My brother and I used to watch that when I was a kid; or at least the first season. In my defense, I was nine years old (although I don't even know if that excuses it). All I can really remember is that the kid with the shield was the comic relief character. I didn't like it nearly as much as Thundarr the Barbarian (whose sidekick, Ucla the Mok--basically a Chewbacca ripoff, and whose name was pronounced "Ookla"--I learned recently was named after the University of Southern CA), which was another staple of my Saturday morning cartoon laden youth.

John D. Rateliff said...

Hi Ed

Thanks for the comment.

I don't think anyone shd ever feel self-conscious over what he or she liked as a kid. What fascinates me is revisiting some of the same books and shows decades later and discovering that some really were as good as you remember (e.g., Dr. Seuss) while others leave you shaking your head and wondering why they once had such appeal (e.g. PICKLES THE FIRE CAT).

--John R.

John D. Rateliff said...

By the way, turns out I'm not the first to think that skeevy figure in the background might be Gygax: cf. the following thread from a few years ago, esp. the comments by "Darian Graey", "Ashe Ravenheart", and "Crimson Jester".



morgenstern said...

I wouldn't say it's entirely fair to characterize Mark Hamill's career as "my-career-is-over, I'll-do-cartoon-voices-now" -- for one thing, Hamill's voice-over work predates his breakthrough role in Star Wars, specifically, he lent his voice talents to the film 'Wizards', which was released prior to Star Wars, in 1977.

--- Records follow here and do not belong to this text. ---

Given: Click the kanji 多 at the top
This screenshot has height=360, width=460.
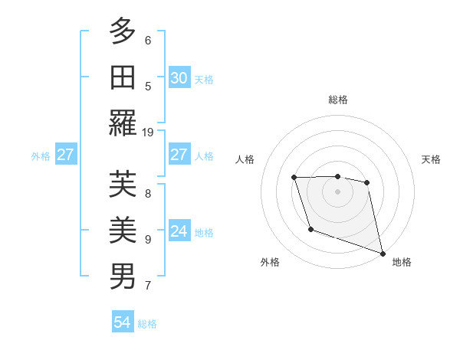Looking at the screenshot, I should click(123, 31).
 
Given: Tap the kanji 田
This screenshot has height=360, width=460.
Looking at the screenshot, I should click(123, 77).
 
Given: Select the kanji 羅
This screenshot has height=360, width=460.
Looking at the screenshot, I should click(123, 123).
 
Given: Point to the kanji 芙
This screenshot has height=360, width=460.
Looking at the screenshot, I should click(123, 184).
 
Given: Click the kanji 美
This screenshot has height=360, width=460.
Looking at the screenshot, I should click(123, 230).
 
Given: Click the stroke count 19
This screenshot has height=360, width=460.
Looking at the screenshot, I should click(148, 132).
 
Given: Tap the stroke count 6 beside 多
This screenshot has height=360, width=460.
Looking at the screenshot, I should click(148, 40).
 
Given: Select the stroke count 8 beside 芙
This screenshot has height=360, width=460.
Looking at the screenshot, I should click(148, 193).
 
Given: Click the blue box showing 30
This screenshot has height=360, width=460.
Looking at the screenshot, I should click(179, 77).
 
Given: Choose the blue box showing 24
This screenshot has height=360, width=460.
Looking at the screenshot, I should click(179, 231).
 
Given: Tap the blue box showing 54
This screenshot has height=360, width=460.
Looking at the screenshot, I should click(122, 322).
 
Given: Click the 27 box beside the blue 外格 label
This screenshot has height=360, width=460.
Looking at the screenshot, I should click(65, 155).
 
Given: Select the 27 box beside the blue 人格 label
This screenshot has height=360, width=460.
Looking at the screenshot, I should click(179, 155).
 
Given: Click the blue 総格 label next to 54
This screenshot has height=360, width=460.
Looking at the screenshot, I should click(147, 324).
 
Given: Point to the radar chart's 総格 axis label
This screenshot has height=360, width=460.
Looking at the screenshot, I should click(337, 100).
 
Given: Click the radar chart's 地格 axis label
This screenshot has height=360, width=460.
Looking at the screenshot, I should click(402, 262).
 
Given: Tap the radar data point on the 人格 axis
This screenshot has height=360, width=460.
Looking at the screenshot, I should click(294, 178).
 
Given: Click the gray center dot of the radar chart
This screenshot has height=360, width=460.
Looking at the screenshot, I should click(337, 191).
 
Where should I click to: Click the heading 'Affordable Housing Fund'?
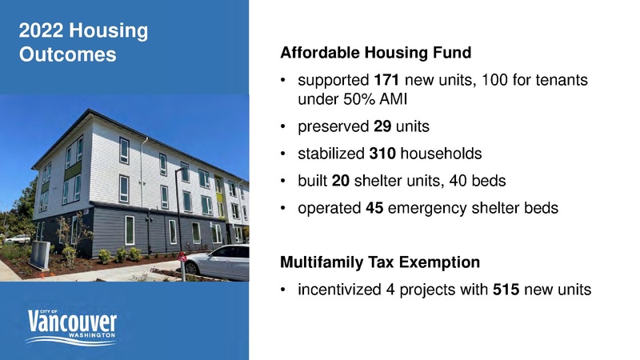pos(376,54)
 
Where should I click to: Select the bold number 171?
pos(386,82)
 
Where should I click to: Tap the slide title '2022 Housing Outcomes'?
pos(82,43)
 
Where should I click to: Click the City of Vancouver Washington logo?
pos(73,327)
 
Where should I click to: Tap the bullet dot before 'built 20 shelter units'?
pos(285,179)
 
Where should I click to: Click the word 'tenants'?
pos(560,82)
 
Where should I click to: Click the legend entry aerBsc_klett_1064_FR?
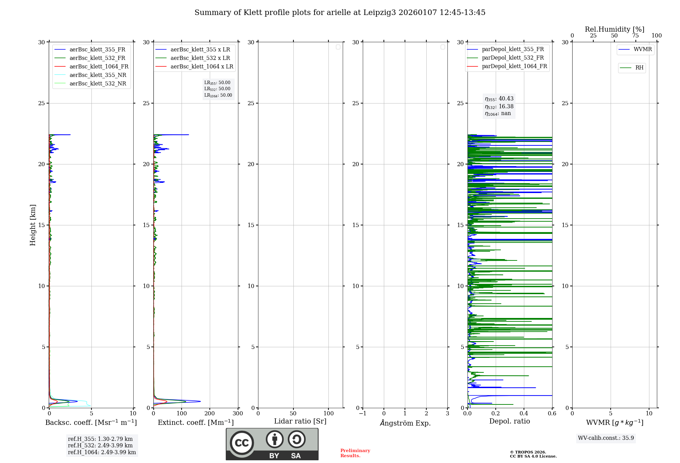pos(99,67)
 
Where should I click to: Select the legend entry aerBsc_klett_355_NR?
pos(98,75)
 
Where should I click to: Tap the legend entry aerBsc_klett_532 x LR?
pos(200,58)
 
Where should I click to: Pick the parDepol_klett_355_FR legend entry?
pos(513,49)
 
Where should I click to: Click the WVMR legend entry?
pos(643,49)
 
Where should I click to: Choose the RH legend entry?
pos(639,68)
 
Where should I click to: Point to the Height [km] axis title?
pos(33,225)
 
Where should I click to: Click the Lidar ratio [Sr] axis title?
pos(300,421)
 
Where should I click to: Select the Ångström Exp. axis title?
pos(405,423)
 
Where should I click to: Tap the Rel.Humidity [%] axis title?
pos(614,29)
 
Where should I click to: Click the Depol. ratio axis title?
pos(509,421)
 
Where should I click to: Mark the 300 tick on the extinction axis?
pos(238,414)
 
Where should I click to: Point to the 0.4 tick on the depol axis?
pos(524,414)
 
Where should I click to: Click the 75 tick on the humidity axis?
pos(635,36)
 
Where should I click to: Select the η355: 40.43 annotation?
pos(499,99)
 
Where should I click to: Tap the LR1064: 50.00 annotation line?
pos(218,95)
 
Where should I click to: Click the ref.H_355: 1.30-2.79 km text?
pos(100,439)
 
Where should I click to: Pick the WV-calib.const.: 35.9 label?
pos(606,438)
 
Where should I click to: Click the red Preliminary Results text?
pos(355,453)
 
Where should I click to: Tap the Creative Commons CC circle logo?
pos(242,443)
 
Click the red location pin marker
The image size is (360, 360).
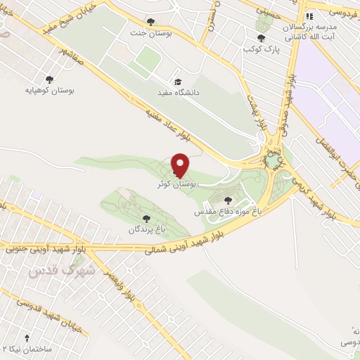(x=181, y=165)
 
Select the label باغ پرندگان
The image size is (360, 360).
(x=146, y=229)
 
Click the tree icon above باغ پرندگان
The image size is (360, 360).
(x=146, y=219)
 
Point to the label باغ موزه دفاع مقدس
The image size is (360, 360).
(x=227, y=210)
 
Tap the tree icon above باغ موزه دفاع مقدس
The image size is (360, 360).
(x=226, y=200)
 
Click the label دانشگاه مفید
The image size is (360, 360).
(x=176, y=92)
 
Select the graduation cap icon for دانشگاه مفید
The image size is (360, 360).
(x=176, y=82)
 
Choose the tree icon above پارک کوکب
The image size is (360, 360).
(x=262, y=38)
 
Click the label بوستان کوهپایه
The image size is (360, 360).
(x=50, y=90)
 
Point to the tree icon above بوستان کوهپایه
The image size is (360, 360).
(x=50, y=79)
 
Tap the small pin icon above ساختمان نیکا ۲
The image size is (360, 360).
(x=27, y=338)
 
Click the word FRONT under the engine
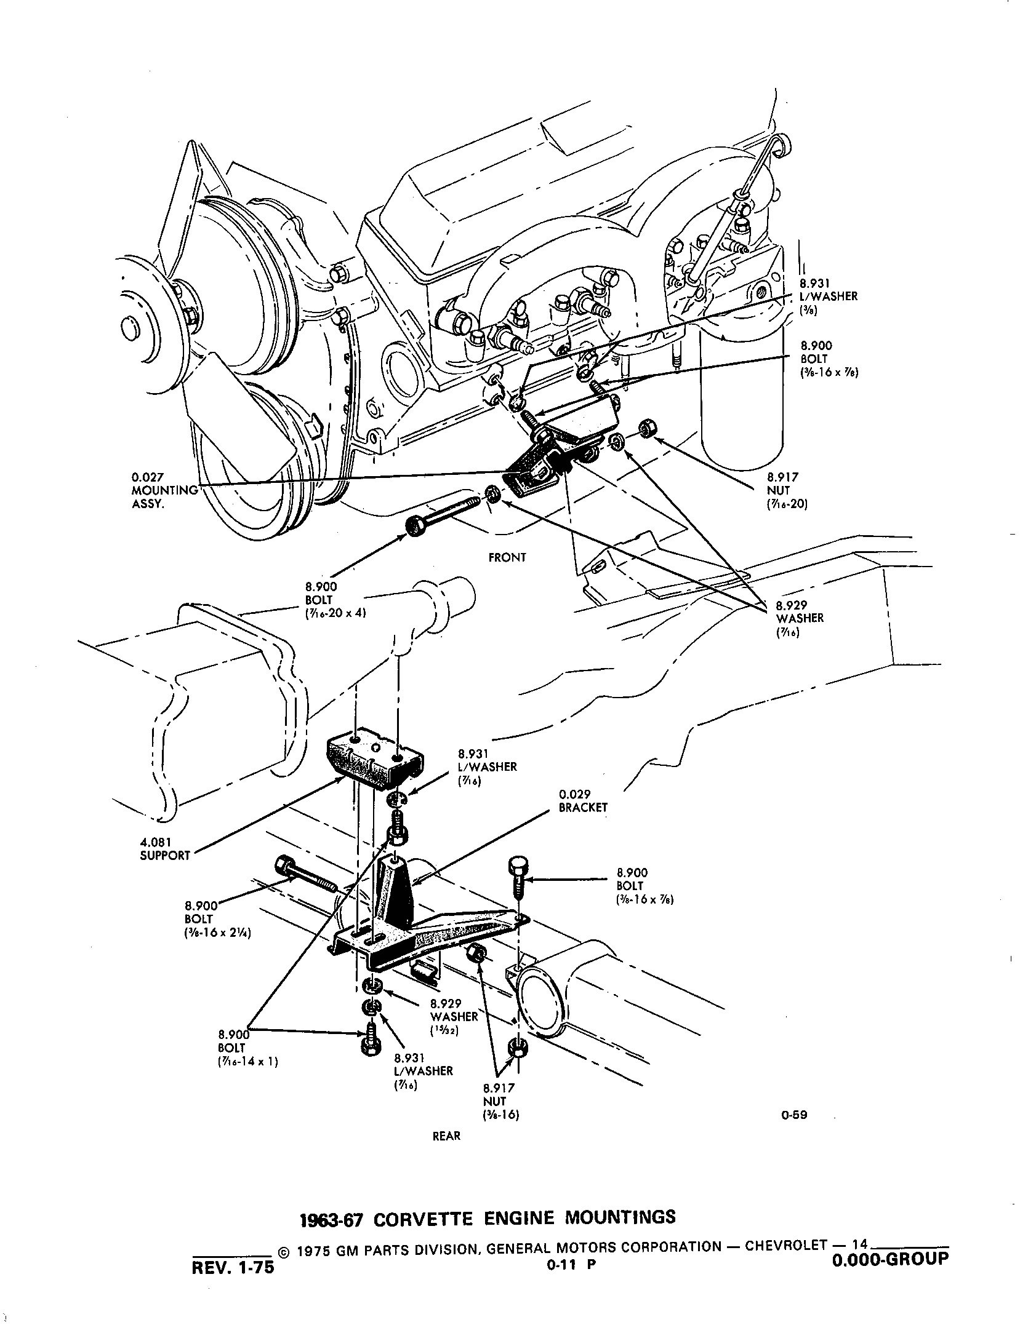click(x=507, y=557)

Further, Hamill gained considerable recognition and a fan following solely for his work portraying the voice of the Joker for 'Batman: The Animated Series', so regardless of whatever on-screen talent he may (or may not) lack, he has demonstrated an unwavering ability to bring his unique talents and work ethic to his voice-over work.

Given this, I don't really believe it fair or fitting to negatively compare the sum of Mark Hamill's work post-'Star Wars', which includes other animated series, numerous appearances on Broadway in various plays, as well as live action TV roles, with that of Donny Most, whose role as Eric the Cavalier perhaps lasted all of three seasons on the D&D animated series.